Sophomore Abigail Levy (.911 save percentage/2.74 goals against average) started two of the three games against UMD, pushing both games to overtime while making a combined 80 saves on 85 shots. Freshman Calla Frank (.904/2.89) was in goal for the 4-1 defeat, making 34 saves.

Frank made 35 saves last Friday in the Mavericks 3-1 victory over Wisconsin. Minnesota State led 3-0 with just seven shots on goal after two periods. It was in stark contrast to Friday when the Mavs were behind 3-0 after 20 minutes.

While her Mavericks have a record well below the .500 mark, Frank is now 6-5-2 for Minnesota State in goal.

“Both their goalie we’ve seen can play very well," Brodt said. "Whichever one we face, it’s going to be a tough opponent. They play good defense. Being able to get through that, not get frustrated and be able to put pucks away will be key this weekend.”

The Bulldogs find themselves in a pair of tight races late in the 2019-20 regular season. They sit fourth in the WCHA standings, just one point back of third-place Ohio State. The Buckeyes are at Wisconsin this week. The Badgers travel to Duluth the following week to close the regular season.

UMD is also chasing a possible at-large berth to the NCAA tournament, sitting at No. 8 in the Pairwise rankings. The Mavericks are a common opponent of the team right in front of UMD — No. 7 Clarkson — and depending how things shake out, UMD might be able to jump the Golden Knights with two wins this weekend.

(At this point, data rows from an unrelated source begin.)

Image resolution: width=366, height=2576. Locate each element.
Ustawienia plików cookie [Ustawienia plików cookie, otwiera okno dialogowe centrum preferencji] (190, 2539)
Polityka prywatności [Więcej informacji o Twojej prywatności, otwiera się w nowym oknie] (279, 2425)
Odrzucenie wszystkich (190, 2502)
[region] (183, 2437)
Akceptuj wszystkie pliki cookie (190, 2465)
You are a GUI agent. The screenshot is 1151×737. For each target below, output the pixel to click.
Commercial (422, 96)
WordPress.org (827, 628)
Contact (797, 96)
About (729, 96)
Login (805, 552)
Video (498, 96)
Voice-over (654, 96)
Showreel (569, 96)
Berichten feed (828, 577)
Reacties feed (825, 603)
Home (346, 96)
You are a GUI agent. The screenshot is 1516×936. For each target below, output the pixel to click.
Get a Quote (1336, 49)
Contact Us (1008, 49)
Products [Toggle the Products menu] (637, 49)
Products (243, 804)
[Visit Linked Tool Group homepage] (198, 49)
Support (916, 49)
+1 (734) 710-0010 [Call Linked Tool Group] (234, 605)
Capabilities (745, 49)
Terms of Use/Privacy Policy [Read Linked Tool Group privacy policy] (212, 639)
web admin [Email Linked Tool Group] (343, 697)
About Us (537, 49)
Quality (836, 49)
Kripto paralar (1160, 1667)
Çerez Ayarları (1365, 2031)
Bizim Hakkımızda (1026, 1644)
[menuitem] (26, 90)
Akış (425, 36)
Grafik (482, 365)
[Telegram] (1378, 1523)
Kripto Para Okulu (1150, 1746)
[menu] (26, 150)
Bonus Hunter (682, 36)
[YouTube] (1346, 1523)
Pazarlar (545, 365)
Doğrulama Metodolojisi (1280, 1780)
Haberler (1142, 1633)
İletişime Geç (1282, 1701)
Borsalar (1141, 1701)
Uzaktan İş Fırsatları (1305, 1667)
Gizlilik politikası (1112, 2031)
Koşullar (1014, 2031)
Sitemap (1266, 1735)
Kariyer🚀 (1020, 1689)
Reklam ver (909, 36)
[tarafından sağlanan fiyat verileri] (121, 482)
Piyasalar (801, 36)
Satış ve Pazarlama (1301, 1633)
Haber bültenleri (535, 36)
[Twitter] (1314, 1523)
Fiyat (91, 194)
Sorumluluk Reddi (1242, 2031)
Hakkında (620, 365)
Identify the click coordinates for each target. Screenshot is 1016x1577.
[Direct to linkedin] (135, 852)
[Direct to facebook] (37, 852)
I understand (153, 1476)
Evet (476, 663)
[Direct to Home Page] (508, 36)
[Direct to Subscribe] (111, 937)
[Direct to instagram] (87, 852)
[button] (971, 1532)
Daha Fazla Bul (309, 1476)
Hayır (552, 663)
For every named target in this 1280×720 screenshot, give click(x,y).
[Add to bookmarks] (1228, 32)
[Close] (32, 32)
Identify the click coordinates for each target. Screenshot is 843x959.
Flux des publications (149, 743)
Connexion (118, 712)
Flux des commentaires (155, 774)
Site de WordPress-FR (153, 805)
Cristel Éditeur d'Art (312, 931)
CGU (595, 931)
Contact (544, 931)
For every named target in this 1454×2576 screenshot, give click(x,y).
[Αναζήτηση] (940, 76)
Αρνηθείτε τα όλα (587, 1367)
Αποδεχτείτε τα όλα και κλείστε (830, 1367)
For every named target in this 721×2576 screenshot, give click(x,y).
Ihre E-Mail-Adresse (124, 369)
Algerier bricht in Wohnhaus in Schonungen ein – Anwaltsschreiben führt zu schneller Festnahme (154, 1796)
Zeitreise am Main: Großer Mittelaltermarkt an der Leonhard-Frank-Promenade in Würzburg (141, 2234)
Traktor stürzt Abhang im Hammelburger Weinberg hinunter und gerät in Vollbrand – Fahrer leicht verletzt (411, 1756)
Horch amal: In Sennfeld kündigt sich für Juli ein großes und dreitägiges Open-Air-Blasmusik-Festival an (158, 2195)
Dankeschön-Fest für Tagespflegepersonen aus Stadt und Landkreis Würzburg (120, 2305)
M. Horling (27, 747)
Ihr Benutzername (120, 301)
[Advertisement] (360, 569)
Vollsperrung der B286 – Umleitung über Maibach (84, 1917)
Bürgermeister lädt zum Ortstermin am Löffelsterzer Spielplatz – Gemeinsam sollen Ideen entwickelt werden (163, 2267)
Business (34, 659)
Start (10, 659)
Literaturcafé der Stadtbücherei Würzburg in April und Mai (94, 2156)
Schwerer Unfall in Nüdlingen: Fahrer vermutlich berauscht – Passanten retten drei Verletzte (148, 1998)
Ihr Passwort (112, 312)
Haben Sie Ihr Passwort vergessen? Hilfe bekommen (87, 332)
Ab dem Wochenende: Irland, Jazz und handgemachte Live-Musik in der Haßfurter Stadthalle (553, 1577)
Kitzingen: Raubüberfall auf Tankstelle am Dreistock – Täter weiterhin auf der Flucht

Securing an at-large berth is important to the Bulldogs. While winning the WCHA Final Faceoff would also put them into the NCAA tournament — that is the team’s top priority — Brodt said it’s comforting going into the league tournament knowing they have that at-large bid to fall back on.

“It's definitely a lot different, it gives you a little safety net,” said Brodt, who as a freshman was on the last UMD team to make the NCAA tournament, nabbing an at-large bid after falling in the league championship game. “(An at-large bid) allows you to play more free, and you don’t have so much pressure on your shoulders. Either way, we're sitting in a good spot right now. We have to keep continuing to play our best hockey and if we do that, it's going to put us in a good position.”

Bulldogs junior defenseman McKenzie Revering said on the News Tribune’s Bulldog Insider Podcast this week the team typically shies away from looking at the league standings, or even the Pairwise rankings. That hasn’t been the case as of late. The Bulldogs even held a team meeting recently to emphasize the spot they are in and the importance of every game down the stretch.

“Usually, during the season, we try and stay away from the standings, but now we’ve gotten to a point where we are so in control,” Revering said. “We have to make sure the underclassmen — the freshmen and sophomores — understand how big every single game is from here on out.”